Chances are, a part of your business is online. Right now. Floating “out there,” preserved somewhere on the internet. Even small businesses, these days, have entered the online arena – in some capacity. Everything is becoming one with the Cloud.
But what is the Cloud, exactly?
It’s an easy-to-remember metaphor for internet-based software and services.
Google Drive. Netflix. Dropbox. SharePoint. You get the idea.
These are services that allow you to access your data at any time, from pretty much any device with internet capability. It’s information, on-demand. And though there might be concern that the world’s new “always-on connectivity” isn’t healthy for society, it’s allowing humans to do some amazing and efficient things.
After all, the Cloud is all about information. Information leads to insight. Insight is the catalyst for improvement.
That’s why the Cloud – and Lean Six Sigma – fit together so well. The case studies are everywhere.
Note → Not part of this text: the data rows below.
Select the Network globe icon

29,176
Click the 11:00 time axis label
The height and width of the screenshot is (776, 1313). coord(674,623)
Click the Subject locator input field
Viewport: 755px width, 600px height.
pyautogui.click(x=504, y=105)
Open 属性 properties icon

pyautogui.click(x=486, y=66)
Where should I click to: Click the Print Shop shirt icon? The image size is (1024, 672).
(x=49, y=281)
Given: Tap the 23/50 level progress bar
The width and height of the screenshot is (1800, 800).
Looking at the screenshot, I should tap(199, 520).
Case Study: A Startup Prevents Customer Churn
A small (unnamed) company created an app that allowed users to take a photo, annotate it and automatically upload it to specific documents already stored on the Cloud. The app was a hit. The customer base grew dramatically.
At first.
Every single month, data in the Cloud revealed that their robust user base dropped by 2.2% (which equated to a $5 million loss every single year). So, the team used DMAIC to define the problem and solve it.
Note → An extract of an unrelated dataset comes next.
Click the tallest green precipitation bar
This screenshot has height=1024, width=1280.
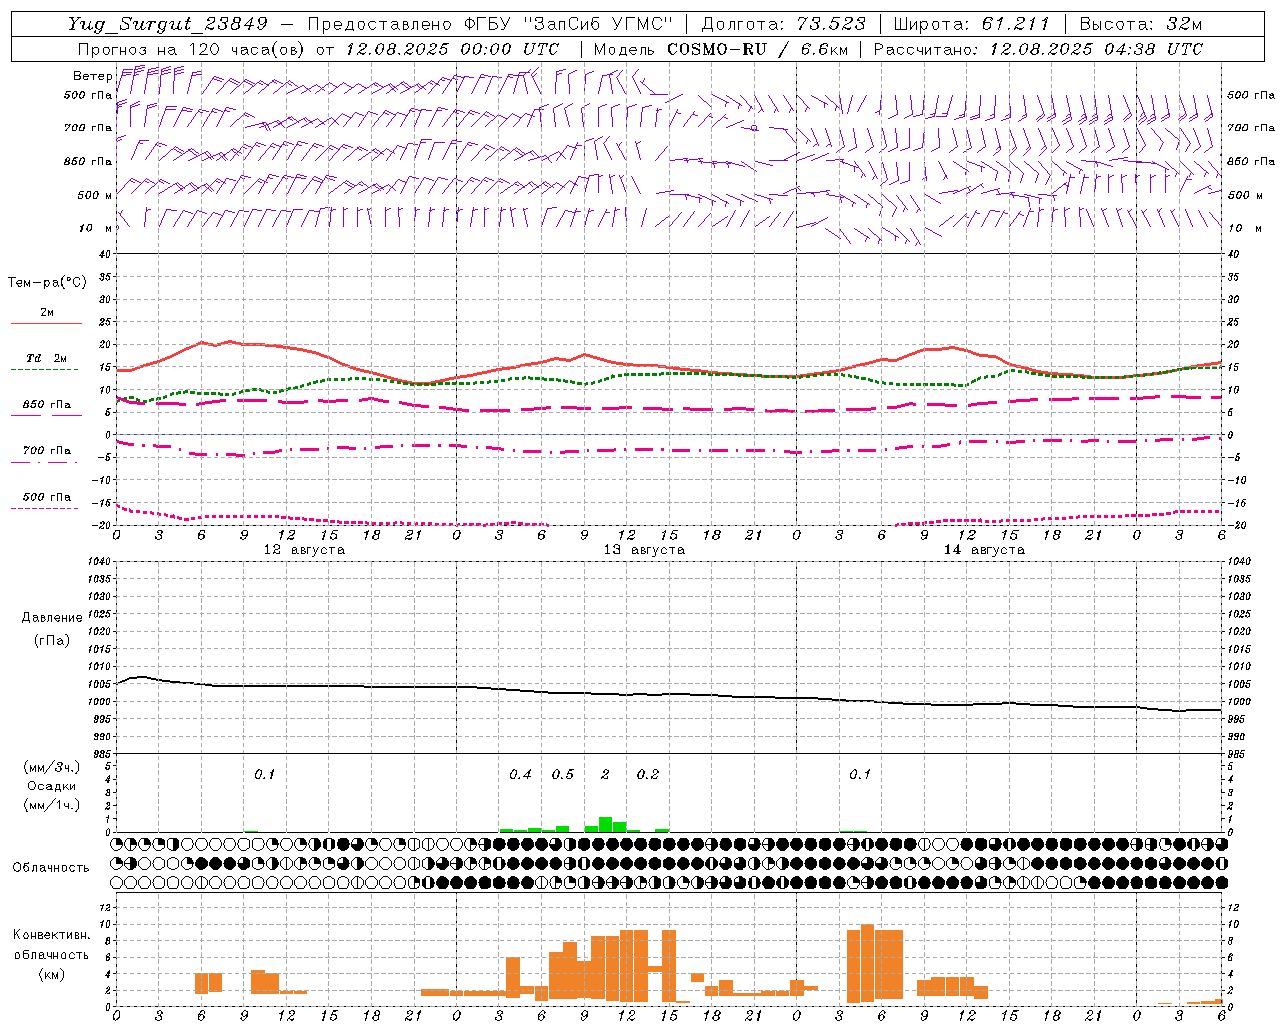605,824
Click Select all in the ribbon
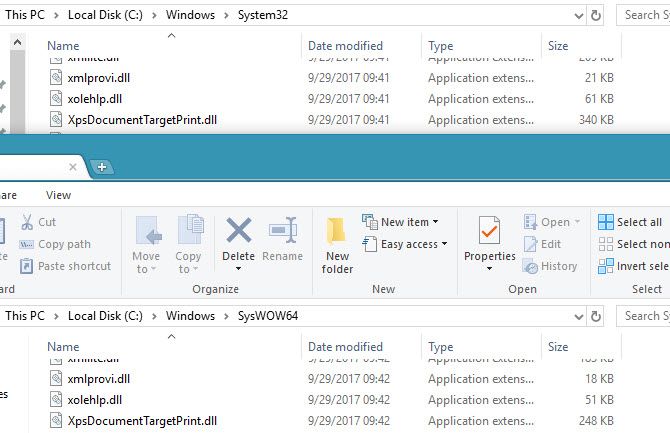This screenshot has height=433, width=670. click(x=630, y=222)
- The defined issue? A hemorrhaging customer base.
- The measurement? Based on reviews and other feedback, customers left because the photo upload process wasn’t fast or smooth enough.
- The analysis? The technology behind the app could be faster, and the user experience could be more streamlined.
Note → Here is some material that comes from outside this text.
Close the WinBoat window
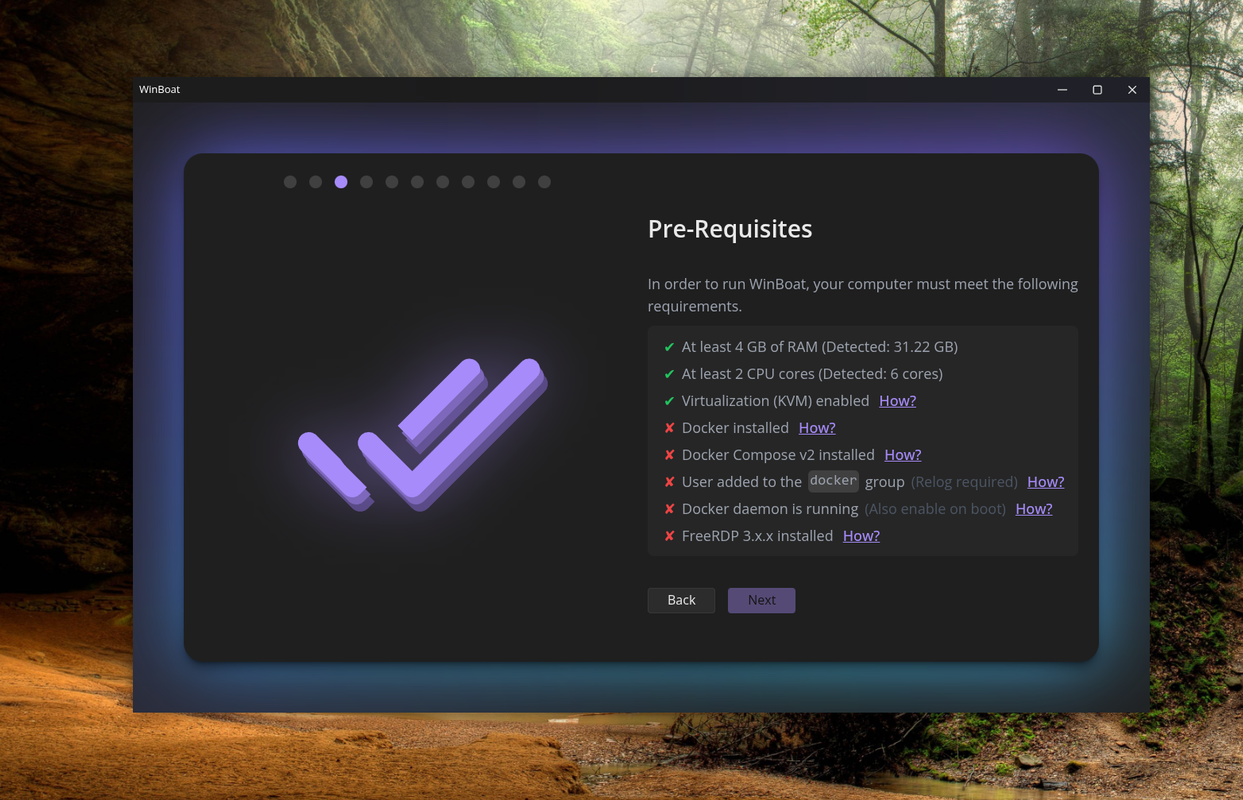The image size is (1243, 800). tap(1132, 90)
- The improvement? They automated a lot of the behind-the-scenes code to work faster and smarter and give the users fewer decision points. This provided the feeling of a quick, smooth experience.
- The control? The customer churn dropped by 82%. And the team decided to apply DMAIC to the remaining 18% of department customers.
Case Study: UPS Trucks Don’t Make Left Turns
UPS has more than 100,000 trucks on the road every single day. Any little efficiency to their process could, in turn, save them millions of dollars. So, they installed trackers on each of their vehicles, and started uploading driving data to the Cloud – looking for small ways they could improve their processes.
What did they find?
If a truck was idle, it meant it was burning gas, but wasn’t advancing toward its next delivery destination (obviously). And that was bad.
When were trucks most frequently idle?
According to the Cloud software, it was when the trucks were making left turns.
So, UPS did something drastic. Using this Cloud-sourced information, they changed their routing system to eliminate left turns. And it saved the company 10 million gallons of gas that year.
Case Study: L6 Elite Uses Lean Six Sigma Principles to…Create Lean Six Sigma Software?
L6 Elite is a newly-public company, and its goal is to deliver some of the most useful, applicable and hard-hitting Lean Six Sigma content on the software market. It is literally Lean Six Sigma software, run through the Cloud, designed to walk users through Lean Six Sigma implementation.
It’s all web-based, so the user experience is as clean and smooth as possible (surprising for a Lean Six Sigma program, right?). It has a simple, guided step-by-step setup process, which serves users who are novices in Lean Six Sigma and its principles.
It’s a piece of Lean Six Sigma software, built with Lean Six Sigma concepts, constructed to help others with Lean Six Sigma.
How You Can Leverage the Cloud
The Cloud stores data. Data and information tell a story. That story explains a process. That process can be improved.
Lean Six Sigma is about improving outcomes, and the Cloud is a tool that allows you to track, study and alter those outcomes. It goes hand-in-hand with Lean Six Sigma.
Why not take advantage?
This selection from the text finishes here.